Thursday, November 3, 2011

No Kidding

House Speaker John Boehner (R-OH) was asked if he agreed with President Obama’s suggestion that we are better off than we were in 2008.

“Are you kidding me?!” Boehner said loudly in response to a reporter’s question on the comment.

Well, no, we’re not, and Steve Benen cites the reasons:

Obviously, national conditions aren’t close to where they need to be. Americans are in a sour, pessimistic mood, and with good reason. Maybe, if guys like Boehner would start passing jobs bills and stop holding the economy back on purpose, the public would start to feel like the country is on the right track again.

But for those who take reality seriously, there’s no real question as to whether the country is better off now than in January 2009.

Then the nation was hemorrhaging jobs; now it’s gaining jobs.

Then the economy was shrinking; now the economy is growing.

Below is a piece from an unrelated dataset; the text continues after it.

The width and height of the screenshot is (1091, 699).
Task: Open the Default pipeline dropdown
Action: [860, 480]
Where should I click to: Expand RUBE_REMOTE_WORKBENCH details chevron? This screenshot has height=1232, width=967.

Then the American automotive industry was on the verge of collapse; now it’s starting to thrive.

Then taxpayers were sending money to Wall Street; now taxpayers are being paid back.

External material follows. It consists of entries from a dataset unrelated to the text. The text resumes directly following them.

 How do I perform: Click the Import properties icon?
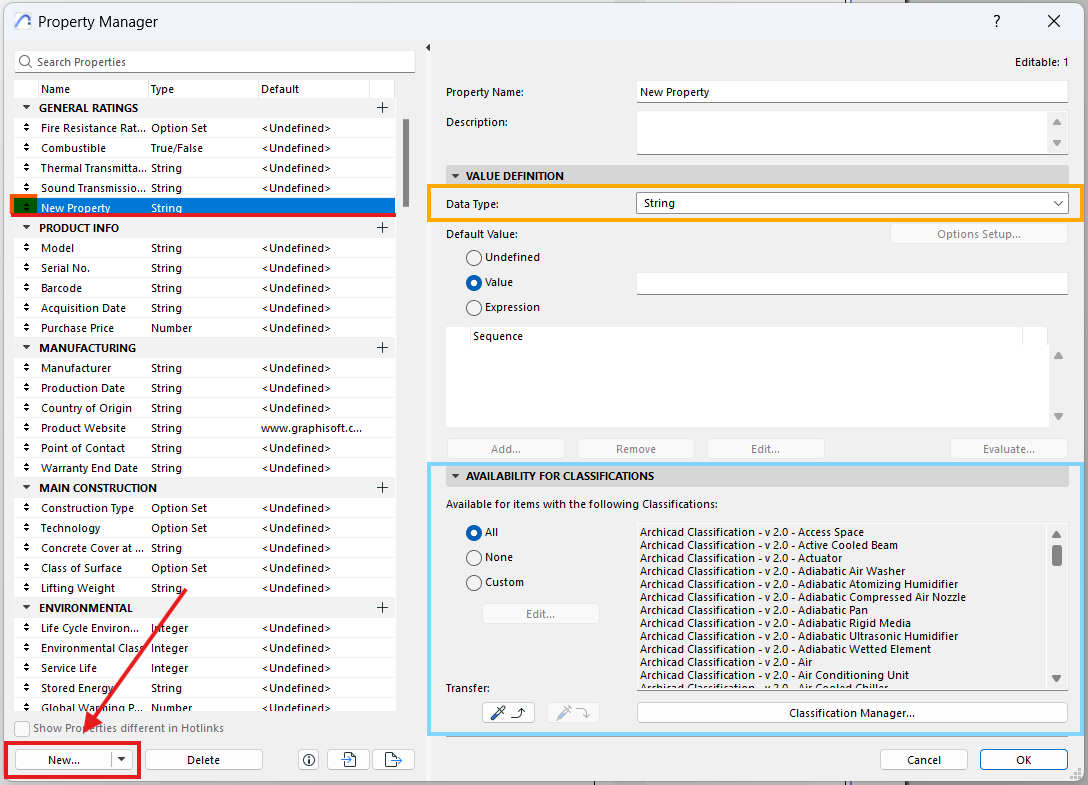tap(349, 760)
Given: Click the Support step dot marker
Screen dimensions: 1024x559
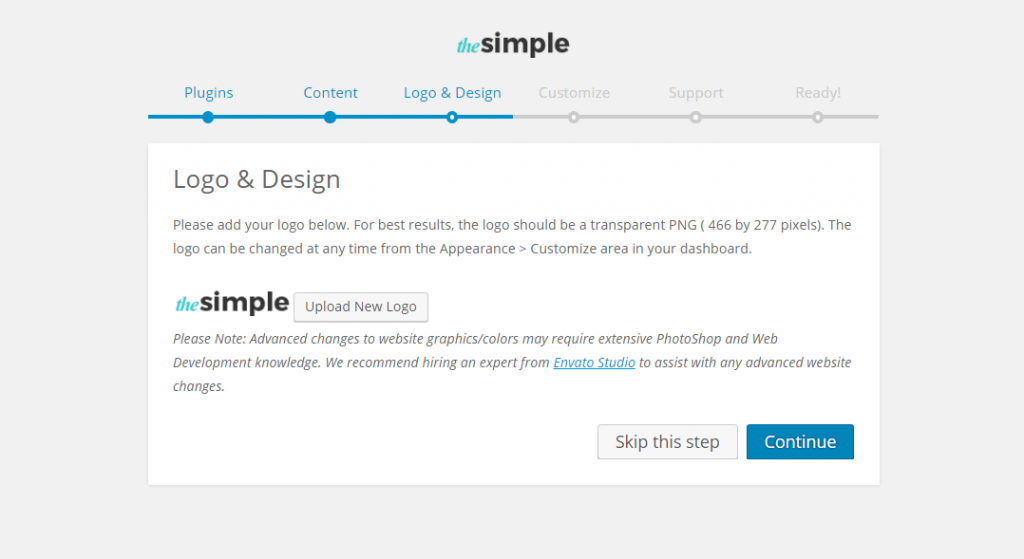Looking at the screenshot, I should (x=696, y=118).
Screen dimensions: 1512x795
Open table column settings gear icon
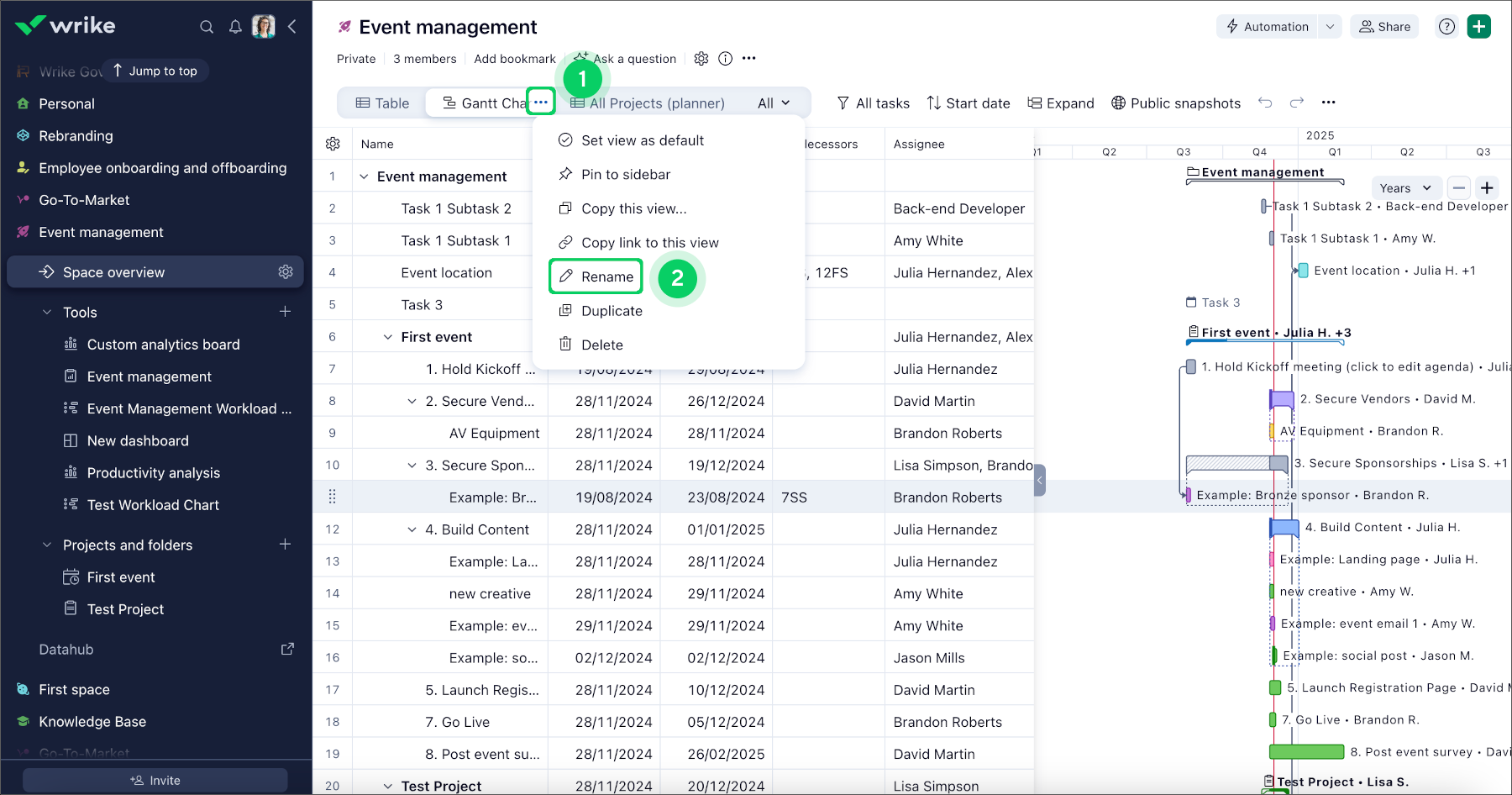pos(333,144)
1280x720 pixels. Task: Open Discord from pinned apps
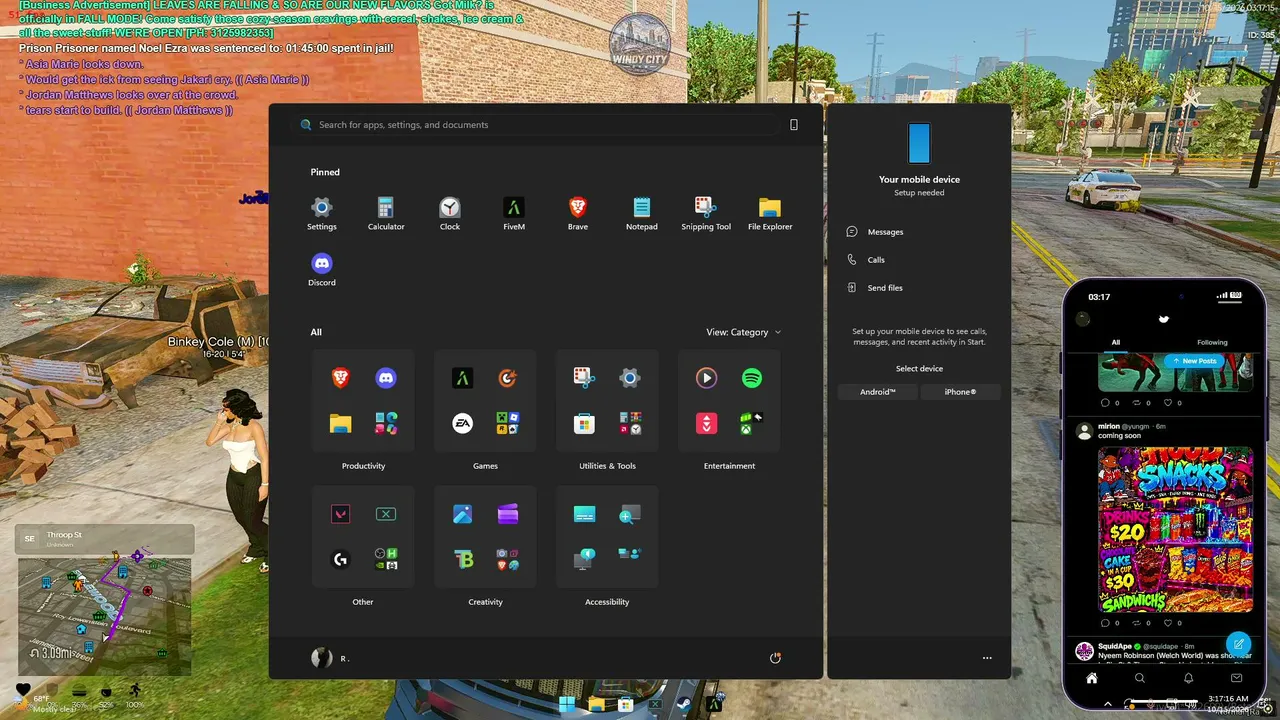point(321,269)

Then Osama bin Laden was targeting Americans and our allies; now he’s dead and al Qaeda’s leadership has been decimated.

Then U.S. troops were headed into the Middle East in greater numbers; now they’re headed home with their heads held high.

Republicans, including John Boehner, drove the United States into a pretty deep ditch during the Bush/Cheney era, and conditions are still pretty ugly. That doesn’t change the simple fact that the nation is much stronger now than the day the president was inaugurated.

And maybe if Mr. Boehner and the Republicans — who campaigned a year ago on “Where are the jobs?” — would stop jerking off over the national motto and trying every which way to insert the United States government between a woman and her uterus or same-sex couples and Niagara Falls, we wouldn’t be asking the question.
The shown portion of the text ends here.